ECLI:NL:RBDHA:2016:1934
Rechtbank Den Haag
- Eerste aanleg - enkelvoudig
- Rechtspraak.nl
Voortduren van de maatregel van bewaring van een Algerijnse vreemdeling
In deze zaak heeft de rechtbank Den Haag op 25 februari 2016 uitspraak gedaan in een bestuursrechtelijke procedure betreffende de voortduring van de maatregel van bewaring van een Algerijnse vreemdeling, eiser, die in 1974 is geboren. Eiser had op 10 februari 2016 een beroepschrift ingediend tegen de maatregel van bewaring die door de staatssecretaris van Veiligheid en Justitie was opgelegd op 6 januari 2016. In het beroepschrift werd ook verzocht om schadevergoeding. De rechtbank ontving schriftelijke inlichtingen van de staatssecretaris en vroeg de gemachtigde van eiser om een reactie, welke werd ingezonden. De rechtbank besloot het onderzoek ter zitting achterwege te laten op basis van artikel 96, eerste lid, van de Vreemdelingenwet 2000.

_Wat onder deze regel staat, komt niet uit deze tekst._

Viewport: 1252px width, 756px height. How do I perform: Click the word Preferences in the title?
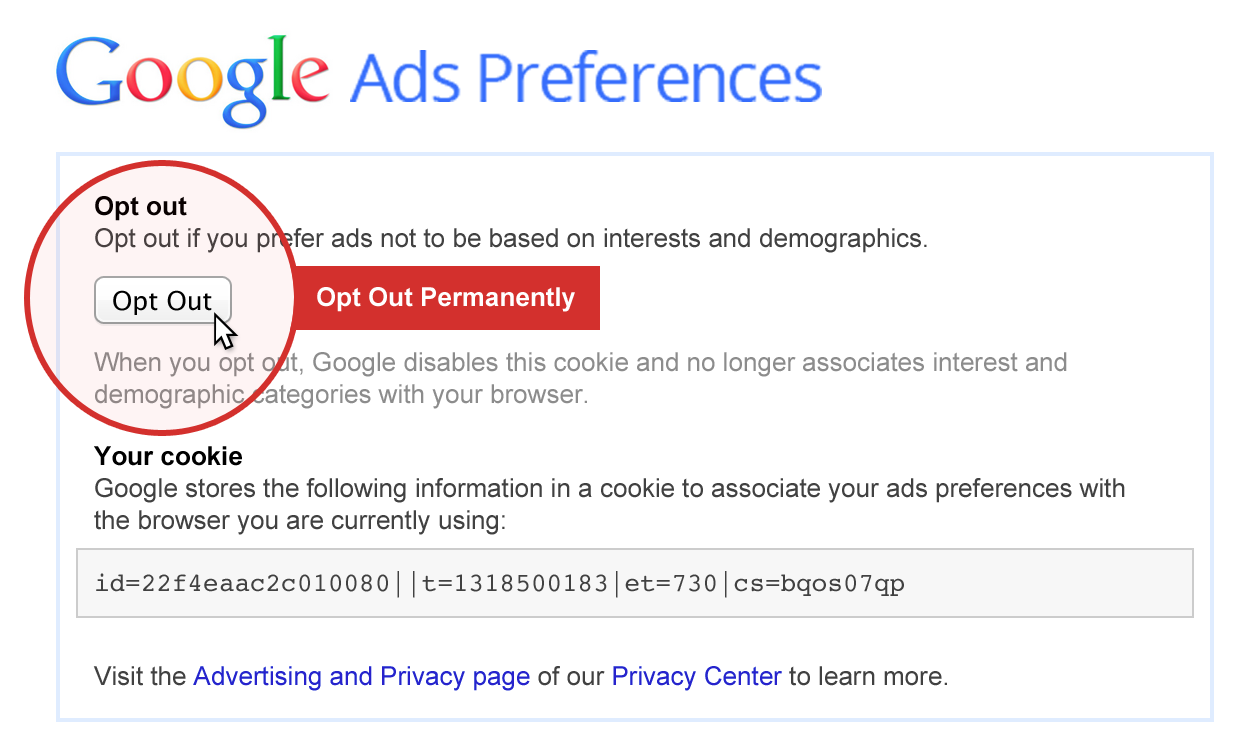coord(648,80)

De rechtbank overwoog dat de rechtmatigheid van de maatregel van bewaring al eerder was beoordeeld in een uitspraak van 25 januari 2016. De huidige beoordeling richtte zich op de vraag of de voortduring van de maatregel rechtmatig was, gezien de omstandigheden van het geval. De rechtbank concludeerde dat het voortduren van de vrijheidsontnemende maatregel niet onrechtmatig was. Eiser had niet meegewerkt aan een vertrekgesprek op 12 januari 2016, waardoor de staatssecretaris niet in staat was om de benodigde gegevens voor de aanvraag van een laissez-passer te verzamelen. De rechtbank oordeelde dat de staatssecretaris voldoende voortvarend had gehandeld en dat er geen strijd was met de Vreemdelingenwet 2000.

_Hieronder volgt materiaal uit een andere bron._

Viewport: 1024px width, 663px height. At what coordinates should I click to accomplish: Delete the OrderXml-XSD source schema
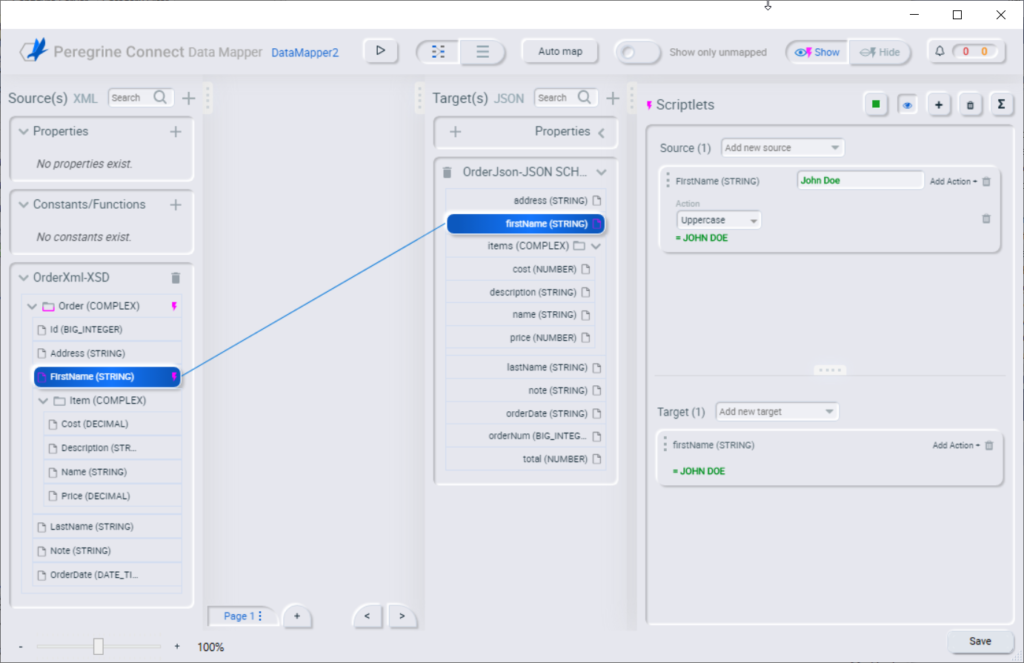tap(176, 278)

Uiteindelijk verklaarde de rechtbank het beroep ongegrond en wees het verzoek om schadevergoeding af. De uitspraak werd gedaan door rechter E.J. van As, in aanwezigheid van griffier J.J. Brands, en werd openbaar uitgesproken op 25 februari 2016. Tegen deze uitspraak stond geen hoger beroep open.